[Data supplied Boundary: Start]

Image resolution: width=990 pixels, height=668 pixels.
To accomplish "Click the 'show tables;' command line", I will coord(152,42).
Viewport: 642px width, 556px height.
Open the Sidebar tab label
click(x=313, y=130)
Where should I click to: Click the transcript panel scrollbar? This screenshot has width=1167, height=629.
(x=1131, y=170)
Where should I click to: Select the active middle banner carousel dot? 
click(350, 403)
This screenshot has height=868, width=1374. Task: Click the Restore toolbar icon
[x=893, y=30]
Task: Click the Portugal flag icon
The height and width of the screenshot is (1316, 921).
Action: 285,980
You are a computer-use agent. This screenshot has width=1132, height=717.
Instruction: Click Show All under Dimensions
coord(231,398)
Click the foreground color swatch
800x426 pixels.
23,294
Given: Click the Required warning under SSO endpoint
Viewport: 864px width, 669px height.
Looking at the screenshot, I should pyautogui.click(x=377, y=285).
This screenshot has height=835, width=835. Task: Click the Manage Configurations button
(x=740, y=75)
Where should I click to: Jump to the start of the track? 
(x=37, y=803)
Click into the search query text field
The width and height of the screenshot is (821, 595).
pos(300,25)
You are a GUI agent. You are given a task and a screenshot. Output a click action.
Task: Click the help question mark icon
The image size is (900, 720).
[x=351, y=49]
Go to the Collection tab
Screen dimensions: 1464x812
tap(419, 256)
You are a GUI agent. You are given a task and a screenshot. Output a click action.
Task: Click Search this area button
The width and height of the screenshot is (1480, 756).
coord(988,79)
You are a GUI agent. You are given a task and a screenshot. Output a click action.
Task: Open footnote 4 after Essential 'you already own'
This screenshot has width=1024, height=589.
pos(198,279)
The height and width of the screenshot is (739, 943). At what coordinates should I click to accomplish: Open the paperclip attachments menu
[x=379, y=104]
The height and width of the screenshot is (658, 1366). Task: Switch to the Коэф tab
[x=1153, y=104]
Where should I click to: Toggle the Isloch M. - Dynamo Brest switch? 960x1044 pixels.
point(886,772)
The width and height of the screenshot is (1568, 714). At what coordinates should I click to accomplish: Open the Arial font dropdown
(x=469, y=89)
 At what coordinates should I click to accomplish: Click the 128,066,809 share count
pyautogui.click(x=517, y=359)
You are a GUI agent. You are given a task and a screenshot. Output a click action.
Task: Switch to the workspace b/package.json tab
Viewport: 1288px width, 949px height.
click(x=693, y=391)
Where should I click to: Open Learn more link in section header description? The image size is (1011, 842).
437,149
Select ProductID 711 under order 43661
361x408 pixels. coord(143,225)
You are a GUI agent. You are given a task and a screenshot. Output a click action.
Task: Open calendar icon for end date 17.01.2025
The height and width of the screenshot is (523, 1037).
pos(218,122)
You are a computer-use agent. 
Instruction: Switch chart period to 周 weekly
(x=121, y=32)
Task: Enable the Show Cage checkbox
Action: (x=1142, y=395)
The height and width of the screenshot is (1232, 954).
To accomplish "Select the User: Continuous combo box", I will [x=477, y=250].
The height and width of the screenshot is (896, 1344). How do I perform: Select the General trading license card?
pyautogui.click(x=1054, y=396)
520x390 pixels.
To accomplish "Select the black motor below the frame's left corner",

[Data supplied Boundary: End]

#### Your objective
Lines with "computer" in the records above: copy every one of them.

#### Problem solution
You are a computer-use agent. This screenshot has width=1132, height=717.
You are a computer-use agent. 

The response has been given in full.